▶ TEKS YANG DIBERIKAN
+ + + +
Lihat bagaimana Imam Malik menjawab permintaan Khalifah Abu Ja`far. Beliau tidak melarang orang-orang untuk bertaqlid pada Madzhab yang mereka akui. Sebab pada masa itu madzhab fiqih sangat berkembang sekali. Seperti di Iraq madzhab Imam Abu Hanifah, Di Syam berkembang Madzhab Imam Auza`i, di Mesir berkembang madzhab Imam Laits Ibnu Sa`ad, dan masih banyak lagi madzhab madzhab yang berkembang saat itu. Bahkan beliau menyarankan kepada Khalifah agar mereka dibenarkan untuk mengikuti madzhabnya masing-masing.
b. Perkataan Imam Syafi`i :
المزني ناصر مذهبي
Artinya : Al-Muzani itu adalah penolong ( dalam menyebarkan ) madzhabku
(Lihat Siyar `Alam an-nubala` li adz-Dzahabi : 12/493, Thabqatu Syafi`iyah al-Kubra Li as-Subki : 1/323, terbitan Dar kutub ilmiyah)
+ + + +
▶ INFORMASI YANG DIBERIKAN
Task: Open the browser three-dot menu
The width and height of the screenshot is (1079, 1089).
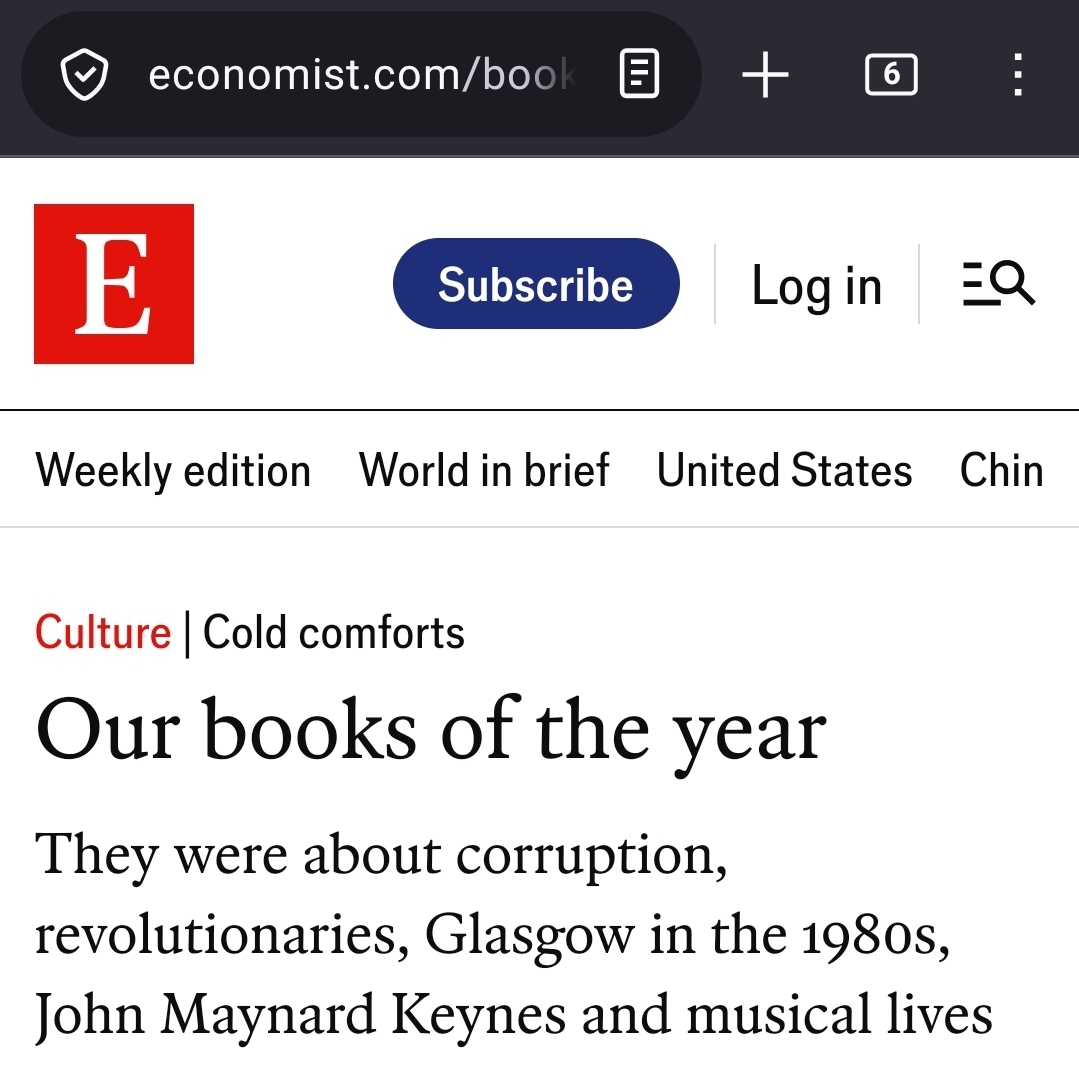Action: (1017, 75)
+ + + +
▶ INSTRUKSI
Tuliskan ulang dengan persis bagian teks tentang madzhab fiqih yang dimulai dengan "b. Perkataan Imam" dan berlanjut hingga "Dar kutub ilmiyah)".

▶ HASIL
b. Perkataan Imam Syafi`i :
المزني ناصر مذهبي
Artinya : Al-Muzani itu adalah penolong ( dalam menyebarkan ) madzhabku
(Lihat Siyar `Alam an-nubala` li adz-Dzahabi : 12/493, Thabqatu Syafi`iyah al-Kubra Li as-Subki : 1/323, terbitan Dar kutub ilmiyah)